On June 7, 1902 at the Polo Grounds, Pittsburgh Pirates pitcher Deacon Phillippe had one of his best career games. At the time, the Pirates were in the early stages of their best season in franchise history. They held a 32-7 record, while the New York Giants were struggling along at 17-23. The two clubs played a 4-4 tie in 11 innings on June 6th, but their Saturday afternoon game in front of 9,000+ fans wasn’t quite the same battle that the two teams fought the day before.
The Pirates on this day this day had two Hall of Famers in the lineup and six batters who were hitting over .300 through 39 games.

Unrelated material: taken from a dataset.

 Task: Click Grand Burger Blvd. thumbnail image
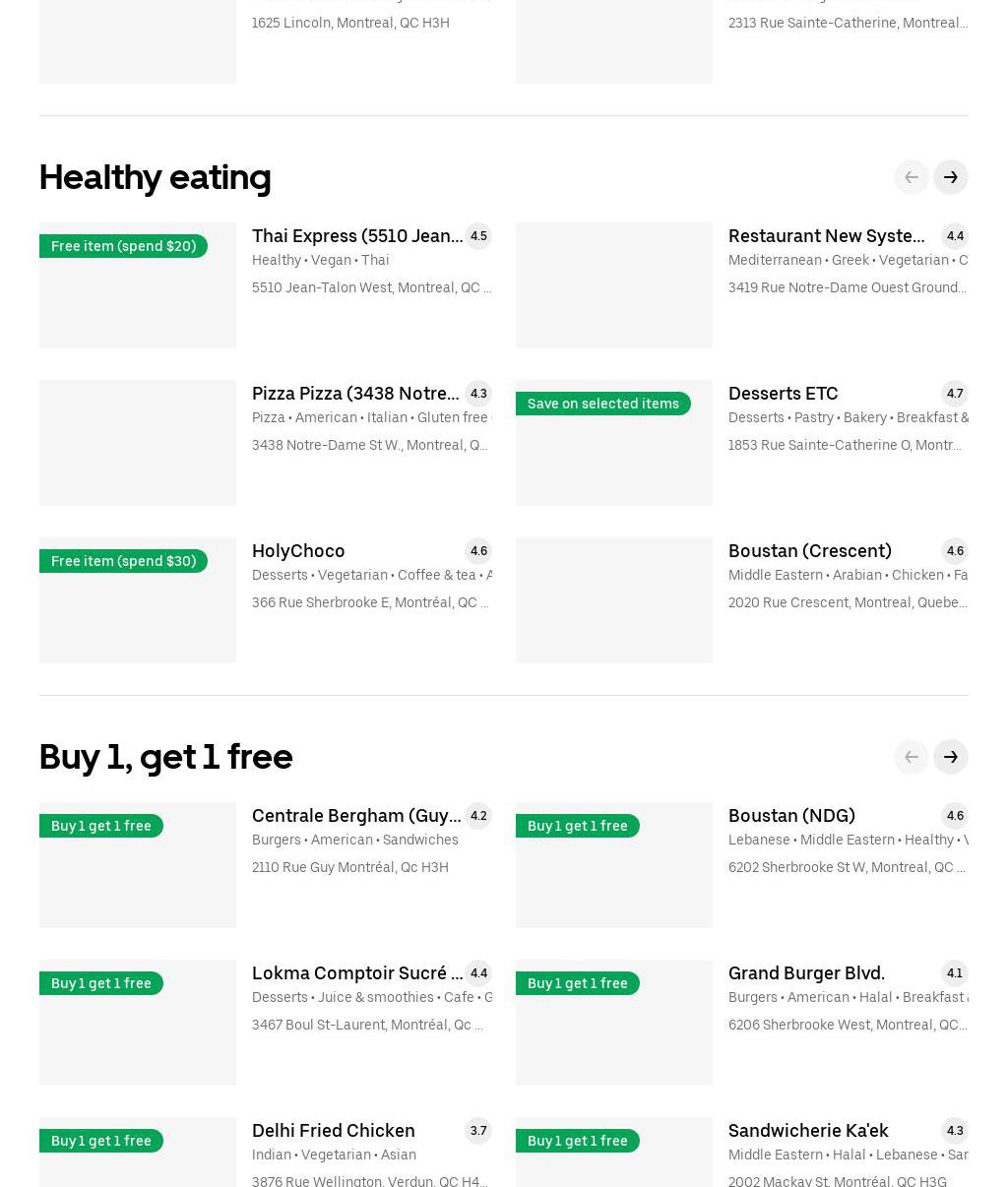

Honus Wagner and Fred Clarke are the big names here, but it was the guy hitting in between them in the three spot who was getting the early season attention. Ginger Beaumont was batting .365 going into the day. That was 37 points higher than Clarke and 42 points higher than Wagner. Beaumont would increase his lead by the end of the day.
The Giants had one of their weaker lineups at this time. By the end of play on June 7th, they didn’t have a .300 hitter or a player with a .700 OPS. They had three former Pirates, Heinie Smith, George Yeager and Steve Brodie. None of them were in Pittsburgh long and Brodie was the biggest name, though he was nearing the end of his career at this point and it showed with his .204 batting average.
Phillippe was 6-3, 1.33 going into this contest. He allowed a total of four earned runs over 27.1 innings in his three losses, and he completed all nine starts up to that point. The Giants were throwing out Roy Evans, with a 6-5 record in his first big league action since 1899. New York had Hall of Famers Christy Mathewson and Joe McGinnity in their rotation, which helped them stay somewhat afloat without any offense to speak of in their lineup.
The Pirates looked to put this game away early, with the first four batters all reaching base safely. Lead-off hitter Lefty Davis got things started with a triple. Fred Clarke brought him home with a single, then Ginger Beaumont hit a double. The Pirates loaded the bases when Evans pitched around Honus Wagner. Clarke would come home on a sacrifice fly from Kitty Bransfield to make it 2-0. Claude Ritchey and Tommy Leach couldn’t expand the lead and Phillippe took the mound with more than enough support for the day.
There’s no full play-by-play available for this game, but it would have been boring (in a good way) to read what Phillippe did to the Giants. He held them scoreless in the first and neither team scored in the second. In the third inning, the Pirates got a run on a single to right field by Beaumont, a sacrifice bunt from Wagner, followed by an RBI single from Bransfield.
The Pirates added two in the fifth on a bit of a wild inning. Beaumont led off and it looked like he was going to foul out to the catcher, but George Yeager dropped the ball. Beaumont took advantage of the extra life and singled. Both Wagner and Bransfield grounded out, allowing Beaumont to get into scoring position with two outs. Claude Ritchey lifted a fly ball into right-center and it looked like a sure out, but center fielder Steve Brodie and right fielder Jack Dunn both backed off to avoid a collision and the ball dropped. Beaumont scored and Ritchey got a gift double. Leach then grounded to shortstop Joe Bean, who knocked the ball down with a diving play. Leach attempted to go to second base as the ball got away from Bean, but it wasn’t far enough away and Leach was caught in a rundown. Before the Giants could tag him out, Ritchey crossed home plate with Pittsburgh’s fifth run.
The game moved quickly along into the ninth. The Pirates never came close to scoring in any other innings and the Giants bats were anything but giant. Phillippe led off the ninth inning with a rare feat during his career. After taking two strikes, he hit a ball into the right field seats, making it a 6-0 game. He hit three homers in 980 at-bats during his career, two at the Polo Grounds and an inside-the-park homer at Forbes Field when he was 38 years old.
Phillippe shut down the Giants in the ninth for the shutout. New York managed to collect just four hits against him, all singles. The only other base runner came on an error by Wagner. Phillippe didn’t issue a walk and he struck out six batters. This was one of five shutouts he had in 1902, on his way to 20 victories for the fourth straight season to start his career. He would extend that streak in 1903 with 25 wins.
This game took just 90 minutes to play (Baseball-Reference says 80, but the boxscores indicate 90 minutes). Beaumont finished 3-for-5, raising him to a .374 average. He finished the season with a .357 mark and his only NL batting title. Lefty Davis had two hits and a stolen base. Phillippe also collected a single. Honus Wagner had a ground out, walk and two sacrifice bunts. Fred Clarke went 1-for-4 with a walk.